After the snail-paced, piss-easy stages that came previously, this sharp upturn in difficulty is not welcome. The incline is so sharp, in fact, that you may feel like you've hit a wall. You might feel like calling it quits at this point, and I wouldn't blame anyone for stopping there. Even if you were to soldier on past all the crap and got to the point where you can do whatever you want, you'll quickly find that the things you can do in the Space stage get just as boring just as fast as anything that's come before.

In every stage, there's something you can create or customize. Stages 1 and 2 let you tweak your creature's physical appearance. Stages 4 and 5 let you create vehicles and buildings. Stage 3 only gives you the ability to dress your creatures up in static, boring clothes that add almost nothing to the game. But, even this emphasis on creating your own game components gets tired, as you might not always feel like making something new from scratch whenever you need it. You can download others' creations and use them, but that's no fun.

Although making buildings and vehicles is kind of a bland process, creature creation can be alot of fun, and it's the game's one saving grace. You have a plethora of parts to choose from, and you can make almost anything you could imagine. There's even an option to make creatures from the main menu. So, you can just go in and make some wacky monsters without having to put up with the main game. Sometimes controlling the camera in the Creature Creator can be a problem, as it has to be in just the right position for you to manipulate things in certain ways. But the big problem is, after you've made your monster, there's not much to do with it.

Like other games such as Little Big Planet or Magic Pengel, Spore takes an interesting customization feature, and then does nothing with the actual game. Also like LBP, Spore shows a disturbing reliance on randomly-generated or user-generated content, almost as if the developers didn't want to bother actually designing anything themselves. Often you'll see the creations of others in your game, although there is no direct player-to-player interaction. Sometimes you may see something humorous or unique, but most of the game's users seem to show a surprising lack in creativity.
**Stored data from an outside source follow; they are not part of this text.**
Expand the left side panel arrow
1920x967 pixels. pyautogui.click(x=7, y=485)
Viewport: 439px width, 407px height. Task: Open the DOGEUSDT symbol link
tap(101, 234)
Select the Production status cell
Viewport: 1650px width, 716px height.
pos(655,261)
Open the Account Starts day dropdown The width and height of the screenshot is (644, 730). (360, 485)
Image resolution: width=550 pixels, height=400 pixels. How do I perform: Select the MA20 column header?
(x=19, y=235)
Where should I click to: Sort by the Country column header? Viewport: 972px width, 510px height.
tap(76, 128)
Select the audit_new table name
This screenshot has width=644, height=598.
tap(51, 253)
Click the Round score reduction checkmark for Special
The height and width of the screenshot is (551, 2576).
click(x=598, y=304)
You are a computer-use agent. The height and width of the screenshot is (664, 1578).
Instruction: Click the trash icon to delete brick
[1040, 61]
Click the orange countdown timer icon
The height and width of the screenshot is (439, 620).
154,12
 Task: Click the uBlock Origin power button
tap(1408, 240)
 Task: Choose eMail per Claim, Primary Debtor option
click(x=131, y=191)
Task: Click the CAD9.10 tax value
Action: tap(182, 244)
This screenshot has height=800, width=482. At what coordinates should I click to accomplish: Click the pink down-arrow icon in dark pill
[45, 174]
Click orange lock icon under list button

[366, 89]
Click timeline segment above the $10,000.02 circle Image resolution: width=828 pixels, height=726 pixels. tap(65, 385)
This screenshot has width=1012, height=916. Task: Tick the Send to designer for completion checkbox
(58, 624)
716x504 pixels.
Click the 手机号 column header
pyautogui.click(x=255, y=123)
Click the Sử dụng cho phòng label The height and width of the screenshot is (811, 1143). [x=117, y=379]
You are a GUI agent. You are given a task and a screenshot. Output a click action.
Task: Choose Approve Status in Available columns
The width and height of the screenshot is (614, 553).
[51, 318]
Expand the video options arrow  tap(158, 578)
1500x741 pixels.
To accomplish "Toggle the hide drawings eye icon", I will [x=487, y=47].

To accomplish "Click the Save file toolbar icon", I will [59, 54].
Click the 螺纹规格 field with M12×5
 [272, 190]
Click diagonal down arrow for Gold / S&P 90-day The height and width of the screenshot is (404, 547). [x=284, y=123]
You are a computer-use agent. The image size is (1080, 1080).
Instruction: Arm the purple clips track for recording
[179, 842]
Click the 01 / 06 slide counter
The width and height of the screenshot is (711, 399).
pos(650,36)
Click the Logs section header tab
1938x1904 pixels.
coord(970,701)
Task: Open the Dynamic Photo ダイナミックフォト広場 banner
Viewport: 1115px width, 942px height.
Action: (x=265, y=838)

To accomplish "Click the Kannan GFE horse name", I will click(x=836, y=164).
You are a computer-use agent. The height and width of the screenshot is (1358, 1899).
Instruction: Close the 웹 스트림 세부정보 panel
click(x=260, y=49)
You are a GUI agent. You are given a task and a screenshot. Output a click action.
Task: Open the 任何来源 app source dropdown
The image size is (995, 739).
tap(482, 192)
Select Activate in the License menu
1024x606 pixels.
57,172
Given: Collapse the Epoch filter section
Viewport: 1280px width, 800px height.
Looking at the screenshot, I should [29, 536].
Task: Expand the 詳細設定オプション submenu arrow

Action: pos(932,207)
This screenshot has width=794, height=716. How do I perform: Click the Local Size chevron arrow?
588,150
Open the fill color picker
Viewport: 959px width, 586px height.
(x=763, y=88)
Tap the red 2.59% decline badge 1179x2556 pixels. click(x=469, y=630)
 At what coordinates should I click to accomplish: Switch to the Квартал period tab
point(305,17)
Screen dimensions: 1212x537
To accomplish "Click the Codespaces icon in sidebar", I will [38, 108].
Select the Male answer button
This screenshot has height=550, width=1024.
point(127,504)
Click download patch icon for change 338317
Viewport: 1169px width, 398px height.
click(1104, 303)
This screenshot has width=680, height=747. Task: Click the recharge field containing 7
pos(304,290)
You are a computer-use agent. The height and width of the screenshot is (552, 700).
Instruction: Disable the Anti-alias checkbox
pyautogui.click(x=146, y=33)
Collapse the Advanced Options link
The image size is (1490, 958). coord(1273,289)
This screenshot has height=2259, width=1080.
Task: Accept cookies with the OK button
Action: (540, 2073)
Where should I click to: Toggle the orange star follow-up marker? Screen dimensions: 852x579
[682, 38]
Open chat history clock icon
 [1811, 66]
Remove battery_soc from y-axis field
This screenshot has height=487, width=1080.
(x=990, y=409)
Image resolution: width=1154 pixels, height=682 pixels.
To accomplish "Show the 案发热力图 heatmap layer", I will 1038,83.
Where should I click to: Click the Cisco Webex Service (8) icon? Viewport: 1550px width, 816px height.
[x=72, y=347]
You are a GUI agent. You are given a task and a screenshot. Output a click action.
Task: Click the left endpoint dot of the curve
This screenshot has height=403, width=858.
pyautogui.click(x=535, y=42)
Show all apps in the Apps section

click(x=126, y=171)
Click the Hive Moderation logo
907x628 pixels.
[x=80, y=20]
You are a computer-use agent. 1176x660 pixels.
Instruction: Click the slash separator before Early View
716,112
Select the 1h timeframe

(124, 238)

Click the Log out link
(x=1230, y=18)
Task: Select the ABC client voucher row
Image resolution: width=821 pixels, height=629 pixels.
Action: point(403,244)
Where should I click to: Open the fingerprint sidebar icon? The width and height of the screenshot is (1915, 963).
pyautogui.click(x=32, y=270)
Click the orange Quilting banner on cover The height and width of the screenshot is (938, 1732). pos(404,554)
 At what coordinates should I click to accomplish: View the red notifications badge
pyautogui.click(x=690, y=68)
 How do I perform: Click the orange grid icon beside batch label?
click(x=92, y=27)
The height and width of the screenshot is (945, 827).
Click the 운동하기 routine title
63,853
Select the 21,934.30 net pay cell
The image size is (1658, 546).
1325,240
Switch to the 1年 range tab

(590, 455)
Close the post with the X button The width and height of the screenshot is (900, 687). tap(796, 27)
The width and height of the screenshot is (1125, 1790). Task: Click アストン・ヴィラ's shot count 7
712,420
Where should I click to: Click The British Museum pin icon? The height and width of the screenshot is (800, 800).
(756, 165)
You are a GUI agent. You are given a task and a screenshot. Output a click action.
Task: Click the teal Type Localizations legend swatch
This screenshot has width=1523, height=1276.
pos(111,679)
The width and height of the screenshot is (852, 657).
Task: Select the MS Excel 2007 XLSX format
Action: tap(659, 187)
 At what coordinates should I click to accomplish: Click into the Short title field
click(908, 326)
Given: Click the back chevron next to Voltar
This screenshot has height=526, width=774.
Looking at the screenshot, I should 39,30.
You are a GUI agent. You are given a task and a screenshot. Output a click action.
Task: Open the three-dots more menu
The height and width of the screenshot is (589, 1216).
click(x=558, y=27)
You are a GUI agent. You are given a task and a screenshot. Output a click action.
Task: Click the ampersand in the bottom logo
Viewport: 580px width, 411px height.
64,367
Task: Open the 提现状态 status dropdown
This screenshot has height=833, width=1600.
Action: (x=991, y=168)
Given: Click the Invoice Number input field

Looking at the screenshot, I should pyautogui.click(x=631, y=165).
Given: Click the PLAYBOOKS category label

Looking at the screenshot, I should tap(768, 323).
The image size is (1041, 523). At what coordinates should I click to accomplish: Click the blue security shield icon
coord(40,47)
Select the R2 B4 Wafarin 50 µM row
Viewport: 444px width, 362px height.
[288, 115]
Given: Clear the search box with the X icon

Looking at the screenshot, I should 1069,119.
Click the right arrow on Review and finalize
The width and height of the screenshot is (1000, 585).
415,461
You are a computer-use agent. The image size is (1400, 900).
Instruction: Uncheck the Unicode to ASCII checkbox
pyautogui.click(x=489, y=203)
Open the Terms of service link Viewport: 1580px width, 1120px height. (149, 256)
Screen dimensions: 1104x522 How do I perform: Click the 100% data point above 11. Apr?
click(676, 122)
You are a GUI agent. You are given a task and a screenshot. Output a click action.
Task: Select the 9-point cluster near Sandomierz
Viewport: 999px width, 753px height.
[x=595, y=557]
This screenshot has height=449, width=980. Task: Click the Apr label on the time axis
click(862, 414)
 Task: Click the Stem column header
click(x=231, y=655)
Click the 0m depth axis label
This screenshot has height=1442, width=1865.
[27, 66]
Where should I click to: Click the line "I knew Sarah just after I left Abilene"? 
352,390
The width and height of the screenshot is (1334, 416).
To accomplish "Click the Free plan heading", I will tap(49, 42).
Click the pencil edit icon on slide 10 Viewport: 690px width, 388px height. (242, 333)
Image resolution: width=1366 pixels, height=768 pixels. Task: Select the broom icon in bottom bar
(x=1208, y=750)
For the graphics and sound that the developers did design themselves, the graphics are in a colorful and cartoony style, with some nice textures and fairly fluid animation. The music is ambient noodling.

The game has been praised as thought-provoking and realistically simulating the evolutionary process. Of course, that's just something the media pulled out of their asses to justify giving such high scores to a product that by no means deserved them. If this game were used as an educational aide to teach the evolutionary theory, any students involved would be left with many misconceptions and misunderstandings concerning the processes involved. For example, in nature, changes in species occur slowly over periods of hundreds of years. In Spore, you can disassemble and change a creature completely during the span of a single generation. Everything in the game is too exaggerated, too cartoony, and too scientifically inaccurate to be take seriously on any level.

To me, Spore only symbolizes one thing: broken promises. The one redeeming aspect of the game is the Creature Creator, which was released for free download months before the game's launch as a demo. If you're still curious about this game, download that demo instead, and skip this unevolved specimen altogether.